Beginning at the line containing "Given: Collapse the", repeat each line below exactly up to and including the line containing "Open the Browse... folder picker". Do not repeat the pictures.

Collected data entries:
□ □ □ □ □ □ □
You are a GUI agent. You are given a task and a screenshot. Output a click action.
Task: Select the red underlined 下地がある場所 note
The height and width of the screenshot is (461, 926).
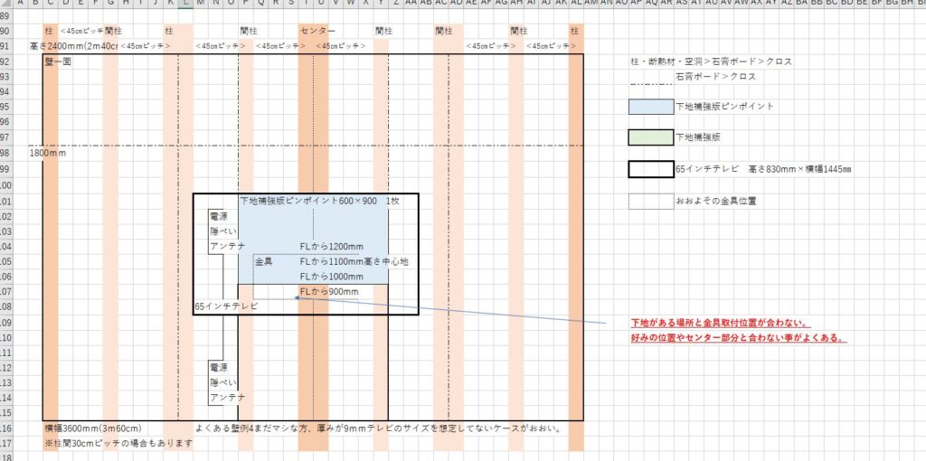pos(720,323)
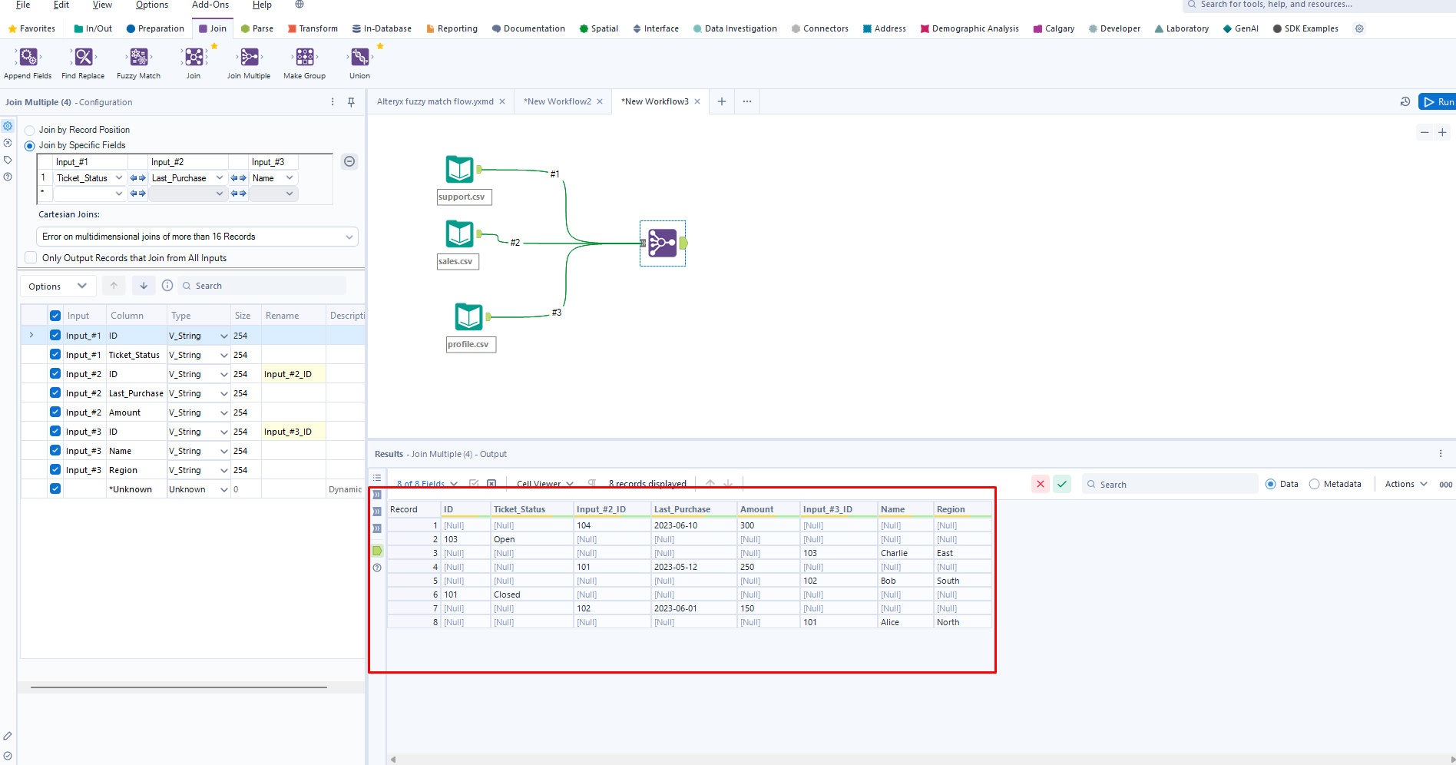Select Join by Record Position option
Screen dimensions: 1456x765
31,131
□ □ □ □ □ □ □
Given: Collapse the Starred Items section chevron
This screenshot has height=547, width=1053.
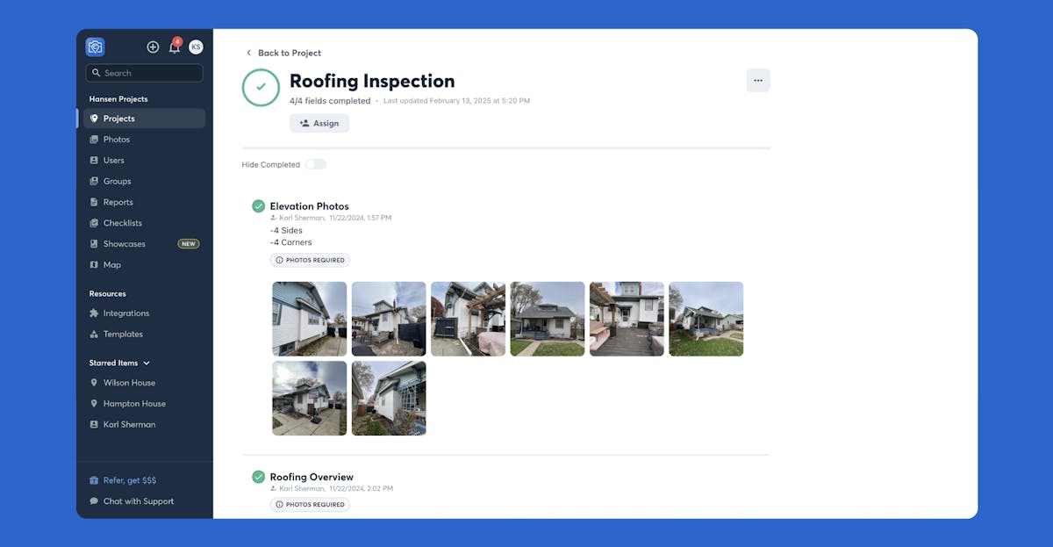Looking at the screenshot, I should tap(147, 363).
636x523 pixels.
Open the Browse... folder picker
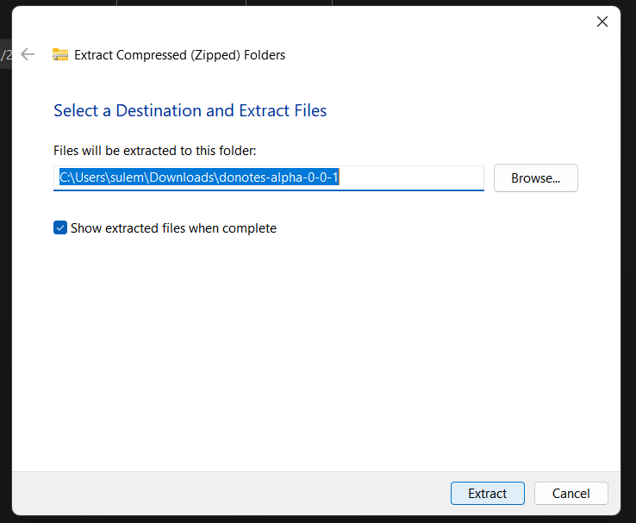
□ □ □ □ □ □ □
→ REPLY:
Given: Collapse the Starred Items section chevron
This screenshot has height=547, width=1053.
Looking at the screenshot, I should tap(147, 363).
636x523 pixels.
Open the Browse... folder picker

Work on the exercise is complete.